#### REQUIRED ACTION:
Search the entries below for "computer". Report each line where it occurs.

#### Stored data entries:
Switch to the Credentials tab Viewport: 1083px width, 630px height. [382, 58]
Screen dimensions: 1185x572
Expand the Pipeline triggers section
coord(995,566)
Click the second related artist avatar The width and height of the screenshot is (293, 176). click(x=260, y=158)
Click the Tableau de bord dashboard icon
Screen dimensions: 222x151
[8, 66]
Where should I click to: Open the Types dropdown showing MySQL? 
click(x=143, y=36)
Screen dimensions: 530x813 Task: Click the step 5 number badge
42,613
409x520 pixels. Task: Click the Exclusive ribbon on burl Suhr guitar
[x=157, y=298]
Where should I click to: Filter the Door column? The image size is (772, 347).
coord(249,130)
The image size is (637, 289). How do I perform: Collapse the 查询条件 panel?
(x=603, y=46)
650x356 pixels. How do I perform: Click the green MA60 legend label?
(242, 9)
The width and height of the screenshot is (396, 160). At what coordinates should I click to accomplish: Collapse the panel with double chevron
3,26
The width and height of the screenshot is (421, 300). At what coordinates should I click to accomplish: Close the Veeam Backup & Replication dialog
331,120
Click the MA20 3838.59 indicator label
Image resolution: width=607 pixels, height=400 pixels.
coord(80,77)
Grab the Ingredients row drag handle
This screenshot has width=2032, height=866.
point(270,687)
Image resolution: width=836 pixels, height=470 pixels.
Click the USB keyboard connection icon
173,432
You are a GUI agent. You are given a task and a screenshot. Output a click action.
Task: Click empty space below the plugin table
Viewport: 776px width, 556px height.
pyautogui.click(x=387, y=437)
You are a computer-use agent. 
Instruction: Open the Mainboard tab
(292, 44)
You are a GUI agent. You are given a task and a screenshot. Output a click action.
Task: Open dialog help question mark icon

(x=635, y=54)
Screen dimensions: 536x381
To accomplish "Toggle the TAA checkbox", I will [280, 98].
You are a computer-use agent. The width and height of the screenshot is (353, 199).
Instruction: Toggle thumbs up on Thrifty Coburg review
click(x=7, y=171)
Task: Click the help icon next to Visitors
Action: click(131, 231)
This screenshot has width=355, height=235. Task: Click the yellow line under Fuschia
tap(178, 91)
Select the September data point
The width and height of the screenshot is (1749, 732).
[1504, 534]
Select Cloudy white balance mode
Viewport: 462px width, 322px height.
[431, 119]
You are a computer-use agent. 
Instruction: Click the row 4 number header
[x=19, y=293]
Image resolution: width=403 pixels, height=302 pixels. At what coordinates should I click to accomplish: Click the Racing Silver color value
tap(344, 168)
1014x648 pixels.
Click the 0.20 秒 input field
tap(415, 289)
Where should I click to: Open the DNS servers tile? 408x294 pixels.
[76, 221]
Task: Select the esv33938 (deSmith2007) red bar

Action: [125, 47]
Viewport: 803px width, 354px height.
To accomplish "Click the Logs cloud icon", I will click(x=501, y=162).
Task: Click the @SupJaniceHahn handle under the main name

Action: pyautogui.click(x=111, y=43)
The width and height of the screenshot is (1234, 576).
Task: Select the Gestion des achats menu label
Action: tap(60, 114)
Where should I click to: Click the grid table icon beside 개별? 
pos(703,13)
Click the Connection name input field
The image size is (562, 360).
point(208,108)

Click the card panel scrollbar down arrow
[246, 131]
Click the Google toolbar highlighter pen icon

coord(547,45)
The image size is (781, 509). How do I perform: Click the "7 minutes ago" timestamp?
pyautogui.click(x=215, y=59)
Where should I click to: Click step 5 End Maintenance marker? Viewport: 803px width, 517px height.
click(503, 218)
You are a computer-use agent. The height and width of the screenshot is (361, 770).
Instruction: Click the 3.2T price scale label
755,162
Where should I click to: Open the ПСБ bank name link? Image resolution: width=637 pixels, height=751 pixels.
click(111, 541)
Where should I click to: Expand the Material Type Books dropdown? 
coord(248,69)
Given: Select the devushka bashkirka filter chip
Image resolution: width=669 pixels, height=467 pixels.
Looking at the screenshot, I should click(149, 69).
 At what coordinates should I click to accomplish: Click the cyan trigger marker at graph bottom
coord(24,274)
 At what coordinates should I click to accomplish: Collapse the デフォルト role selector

#### ANSWER SECTION:
You are a computer-use agent. 
You are a computer-use agent. The width and height of the screenshot is (353, 199).
You are a computer-use agent. 
You are a computer-use agent. The height and width of the screenshot is (361, 770).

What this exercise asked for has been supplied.